Dataset Workflow - Database Changes
Database Schema & Changes
---
config:
theme: base
layout: dagre
flowchart:
curve: linear
htmlLabels: true
themeVariables:
edgeLabelBackground: "transparent"
---
flowchart TB
%%ds_analyzer.
subgraph GBConsoleDB ["gb_console DB (MySQL)"]
direction TB
WTG["wishlist_to_groups<br/>📝 name, group_id<br/>📊 status: 1 | Active"]
subgraph SummaryTables ["Summary Wishlist Tables"]
direction LR
SWP["summary_wishlist_products<br/>📝 input, input_type<br/>📊 crawl_status: 0→1→2"]

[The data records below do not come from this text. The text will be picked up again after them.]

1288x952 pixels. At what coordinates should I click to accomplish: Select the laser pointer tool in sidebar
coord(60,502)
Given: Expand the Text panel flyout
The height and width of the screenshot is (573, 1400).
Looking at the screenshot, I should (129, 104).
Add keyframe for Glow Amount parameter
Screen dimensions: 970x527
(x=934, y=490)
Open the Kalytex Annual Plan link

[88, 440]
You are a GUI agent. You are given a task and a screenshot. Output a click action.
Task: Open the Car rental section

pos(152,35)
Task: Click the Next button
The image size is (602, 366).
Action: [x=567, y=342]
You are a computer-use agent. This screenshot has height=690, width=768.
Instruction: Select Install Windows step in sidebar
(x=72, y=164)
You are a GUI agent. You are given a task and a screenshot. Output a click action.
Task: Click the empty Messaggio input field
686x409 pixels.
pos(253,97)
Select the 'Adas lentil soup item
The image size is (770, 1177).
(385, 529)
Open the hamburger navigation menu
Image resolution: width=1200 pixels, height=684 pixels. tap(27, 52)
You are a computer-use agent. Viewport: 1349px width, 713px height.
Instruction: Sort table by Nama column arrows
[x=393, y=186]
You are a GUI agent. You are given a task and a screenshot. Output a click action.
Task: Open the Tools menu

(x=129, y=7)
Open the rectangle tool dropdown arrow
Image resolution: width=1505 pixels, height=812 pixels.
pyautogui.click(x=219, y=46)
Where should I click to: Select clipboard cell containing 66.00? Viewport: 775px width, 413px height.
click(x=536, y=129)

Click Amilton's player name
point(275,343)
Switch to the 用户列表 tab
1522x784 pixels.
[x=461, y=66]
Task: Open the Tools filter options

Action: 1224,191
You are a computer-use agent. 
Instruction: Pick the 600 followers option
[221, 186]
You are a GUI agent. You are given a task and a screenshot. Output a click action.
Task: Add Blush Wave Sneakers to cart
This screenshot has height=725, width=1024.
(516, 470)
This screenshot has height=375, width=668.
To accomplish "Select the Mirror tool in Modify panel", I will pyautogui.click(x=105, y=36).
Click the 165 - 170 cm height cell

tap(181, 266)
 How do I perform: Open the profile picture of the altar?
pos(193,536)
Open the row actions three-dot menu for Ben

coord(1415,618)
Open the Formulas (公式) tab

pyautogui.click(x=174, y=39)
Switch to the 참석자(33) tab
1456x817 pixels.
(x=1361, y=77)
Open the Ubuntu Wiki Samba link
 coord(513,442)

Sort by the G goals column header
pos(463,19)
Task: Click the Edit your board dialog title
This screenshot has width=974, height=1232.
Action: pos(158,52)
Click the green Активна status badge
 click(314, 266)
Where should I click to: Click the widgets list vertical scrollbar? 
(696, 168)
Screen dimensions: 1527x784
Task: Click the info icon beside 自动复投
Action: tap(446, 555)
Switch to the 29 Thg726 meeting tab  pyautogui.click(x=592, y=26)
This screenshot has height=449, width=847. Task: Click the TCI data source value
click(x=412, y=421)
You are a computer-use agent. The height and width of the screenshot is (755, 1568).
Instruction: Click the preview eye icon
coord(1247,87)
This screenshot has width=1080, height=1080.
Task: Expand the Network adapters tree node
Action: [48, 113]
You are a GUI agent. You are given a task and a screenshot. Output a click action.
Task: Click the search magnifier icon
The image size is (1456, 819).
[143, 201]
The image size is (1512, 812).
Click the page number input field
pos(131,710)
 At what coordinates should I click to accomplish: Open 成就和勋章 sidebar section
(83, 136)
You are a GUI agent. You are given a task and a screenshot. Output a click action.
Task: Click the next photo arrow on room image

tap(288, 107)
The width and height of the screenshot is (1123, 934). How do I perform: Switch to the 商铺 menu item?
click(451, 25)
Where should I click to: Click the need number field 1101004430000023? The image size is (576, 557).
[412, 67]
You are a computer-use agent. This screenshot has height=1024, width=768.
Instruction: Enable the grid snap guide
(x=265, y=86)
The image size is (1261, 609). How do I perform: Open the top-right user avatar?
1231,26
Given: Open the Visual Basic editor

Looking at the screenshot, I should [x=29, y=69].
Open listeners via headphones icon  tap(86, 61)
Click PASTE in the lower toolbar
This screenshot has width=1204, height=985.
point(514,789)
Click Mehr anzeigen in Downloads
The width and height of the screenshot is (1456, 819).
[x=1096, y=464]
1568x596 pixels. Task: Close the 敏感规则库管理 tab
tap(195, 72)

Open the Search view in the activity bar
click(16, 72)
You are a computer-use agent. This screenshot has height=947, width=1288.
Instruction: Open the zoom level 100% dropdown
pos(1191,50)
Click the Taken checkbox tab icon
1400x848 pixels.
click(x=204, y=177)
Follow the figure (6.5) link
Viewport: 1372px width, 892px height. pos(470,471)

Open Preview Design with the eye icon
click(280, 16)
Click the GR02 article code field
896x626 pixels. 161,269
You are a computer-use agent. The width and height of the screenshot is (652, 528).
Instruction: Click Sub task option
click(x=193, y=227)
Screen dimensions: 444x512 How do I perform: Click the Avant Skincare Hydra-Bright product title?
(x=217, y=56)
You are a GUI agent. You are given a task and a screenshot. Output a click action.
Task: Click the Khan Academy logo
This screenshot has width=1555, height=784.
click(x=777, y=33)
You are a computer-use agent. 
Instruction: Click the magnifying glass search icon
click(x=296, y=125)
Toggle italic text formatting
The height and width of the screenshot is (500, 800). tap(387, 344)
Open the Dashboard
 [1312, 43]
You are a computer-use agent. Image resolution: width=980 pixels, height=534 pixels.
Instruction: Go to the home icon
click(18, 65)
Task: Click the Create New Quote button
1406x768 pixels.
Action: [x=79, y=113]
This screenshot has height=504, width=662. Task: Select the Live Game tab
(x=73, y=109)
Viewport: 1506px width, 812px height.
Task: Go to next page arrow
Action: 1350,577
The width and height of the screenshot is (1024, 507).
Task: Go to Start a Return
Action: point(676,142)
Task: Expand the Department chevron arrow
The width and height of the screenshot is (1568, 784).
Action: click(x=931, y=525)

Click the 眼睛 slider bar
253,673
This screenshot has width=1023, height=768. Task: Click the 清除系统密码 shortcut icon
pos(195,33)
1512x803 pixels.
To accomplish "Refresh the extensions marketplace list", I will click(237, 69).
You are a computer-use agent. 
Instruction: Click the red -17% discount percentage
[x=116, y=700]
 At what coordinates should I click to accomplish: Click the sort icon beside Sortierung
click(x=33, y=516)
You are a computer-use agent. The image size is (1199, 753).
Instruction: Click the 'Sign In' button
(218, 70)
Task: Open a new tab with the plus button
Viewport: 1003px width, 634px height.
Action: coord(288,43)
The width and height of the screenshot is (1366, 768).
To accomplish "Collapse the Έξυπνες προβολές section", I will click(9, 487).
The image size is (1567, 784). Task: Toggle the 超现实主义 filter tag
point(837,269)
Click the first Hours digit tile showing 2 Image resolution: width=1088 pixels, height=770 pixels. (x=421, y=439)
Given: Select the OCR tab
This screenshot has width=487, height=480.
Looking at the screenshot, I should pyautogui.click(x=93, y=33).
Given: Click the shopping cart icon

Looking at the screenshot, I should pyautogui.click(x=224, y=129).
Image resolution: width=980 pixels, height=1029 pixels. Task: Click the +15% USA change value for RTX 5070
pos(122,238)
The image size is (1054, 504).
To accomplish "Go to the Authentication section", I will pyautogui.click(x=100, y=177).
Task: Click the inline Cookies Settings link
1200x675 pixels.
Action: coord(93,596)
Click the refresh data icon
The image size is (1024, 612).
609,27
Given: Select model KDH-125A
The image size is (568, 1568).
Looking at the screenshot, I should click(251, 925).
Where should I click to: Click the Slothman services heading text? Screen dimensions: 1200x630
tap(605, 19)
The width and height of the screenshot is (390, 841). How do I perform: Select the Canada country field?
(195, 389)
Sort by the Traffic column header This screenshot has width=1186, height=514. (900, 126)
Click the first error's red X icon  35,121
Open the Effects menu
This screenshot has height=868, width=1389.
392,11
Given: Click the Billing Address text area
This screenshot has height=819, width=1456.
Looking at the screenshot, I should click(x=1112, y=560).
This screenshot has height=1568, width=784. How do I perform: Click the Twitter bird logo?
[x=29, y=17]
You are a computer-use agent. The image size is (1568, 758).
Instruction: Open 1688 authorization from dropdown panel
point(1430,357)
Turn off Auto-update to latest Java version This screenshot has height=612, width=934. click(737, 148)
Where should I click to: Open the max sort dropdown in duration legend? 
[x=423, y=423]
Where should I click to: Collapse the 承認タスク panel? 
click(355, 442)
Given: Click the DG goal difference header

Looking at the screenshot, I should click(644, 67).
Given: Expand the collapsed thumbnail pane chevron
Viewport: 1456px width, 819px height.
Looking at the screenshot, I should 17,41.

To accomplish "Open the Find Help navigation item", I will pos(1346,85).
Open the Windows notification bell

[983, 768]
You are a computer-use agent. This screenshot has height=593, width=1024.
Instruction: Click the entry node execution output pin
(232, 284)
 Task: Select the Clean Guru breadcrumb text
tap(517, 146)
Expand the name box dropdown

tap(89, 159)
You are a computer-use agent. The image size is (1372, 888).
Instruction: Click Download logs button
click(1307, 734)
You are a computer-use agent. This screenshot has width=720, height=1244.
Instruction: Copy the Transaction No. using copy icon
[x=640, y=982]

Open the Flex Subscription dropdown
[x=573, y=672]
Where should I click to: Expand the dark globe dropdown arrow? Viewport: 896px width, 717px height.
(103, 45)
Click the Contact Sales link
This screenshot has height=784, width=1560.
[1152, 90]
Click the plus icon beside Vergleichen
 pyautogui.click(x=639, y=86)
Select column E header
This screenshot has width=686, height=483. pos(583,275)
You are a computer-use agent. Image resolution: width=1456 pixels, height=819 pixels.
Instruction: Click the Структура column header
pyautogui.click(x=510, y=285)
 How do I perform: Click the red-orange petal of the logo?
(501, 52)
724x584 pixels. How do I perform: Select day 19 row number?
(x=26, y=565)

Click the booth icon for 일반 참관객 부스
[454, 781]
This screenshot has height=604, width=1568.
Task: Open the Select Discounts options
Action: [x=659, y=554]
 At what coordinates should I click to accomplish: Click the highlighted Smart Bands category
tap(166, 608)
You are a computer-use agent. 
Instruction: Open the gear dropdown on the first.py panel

SWPR["summary_wishlist_product_reviews<br/>📝 summary_wishlist_product_id<br/>📊 crawl_status: 0→1→2"]
SWC["summary_wishlist_categories<br/>📝 category_id, mall_id<br/>📊 crawl_status: 0→1→2"]
SWSQ["summary_wishlist_search_queries<br/>📝 keyword, mall_id<br/>📊 crawl_status: 0→1→2"]
end
WDH["wishlist_dataset_histories<br/>📝 dataset_id, config<br/>📊 status: 1→2→3<br/>📊 spvp_status: 1→2→3"]
end
subgraph AnalyzerV2DB ["analyzer_v2 DB (MySQL)"]
direction LR
CP["products<br/>📝 name, price, description<br/>📊 Raw marketplace data"]
CR["reviews<br/>📝 content, rating<br/>📊 User reviews"]
CRS["review_sentences<br/>📝 sentence, embedding<br/>📊 Processed sentences"]
end
subgraph DSAnalyzerDB ["ds_analyzer DB (MySQL)"]
direction TB
DS["datasets<br/>📝 name, settings<br/>📊 status: 1→2→3<br/>📊 progress: 0→100"]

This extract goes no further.